• [PROBLEM TO WORK ON] Drop the pictures; give again exactly the lines from the one holding "Given: Click the 阴燃之珠 boss material icon" through the end of the data.

• [DATA RECORDS]
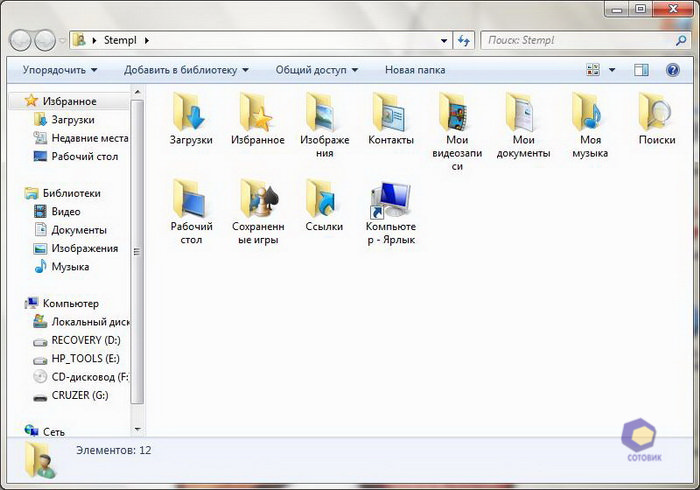Open the Поиски folder icon
The height and width of the screenshot is (490, 700).
click(656, 112)
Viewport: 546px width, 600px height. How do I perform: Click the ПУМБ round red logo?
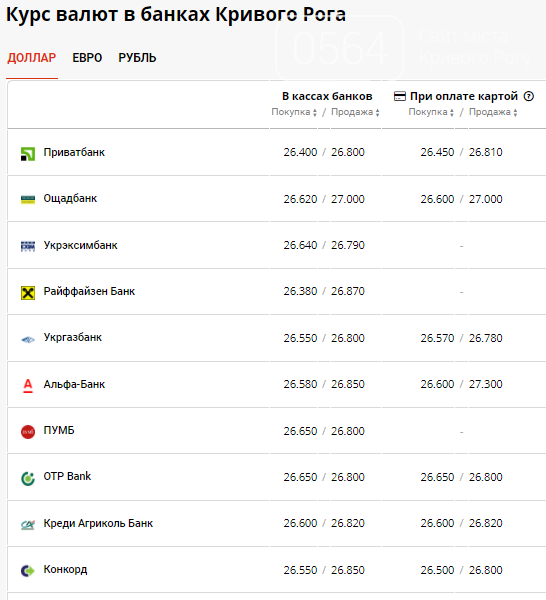click(x=28, y=432)
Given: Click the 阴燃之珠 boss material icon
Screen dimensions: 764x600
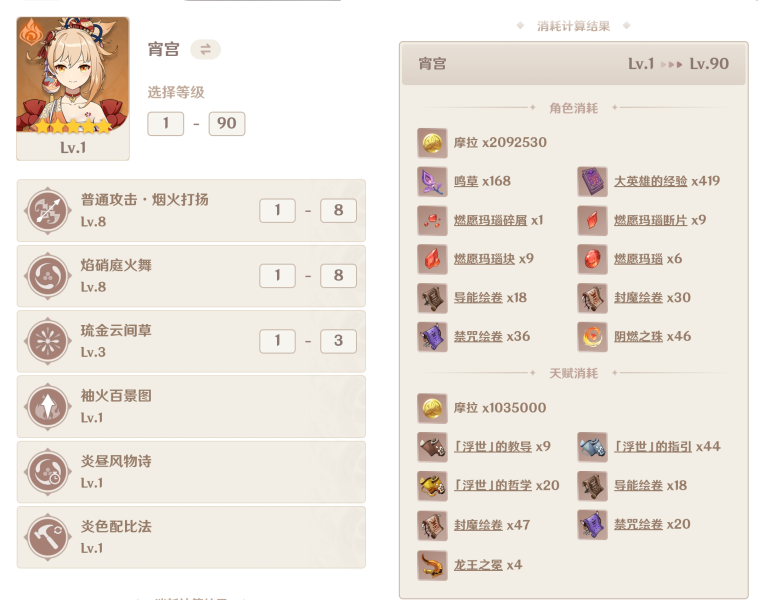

• [OUTPUT OF THE EXERCISE]
Given: Click the 阴燃之珠 boss material icon
Screen dimensions: 764x600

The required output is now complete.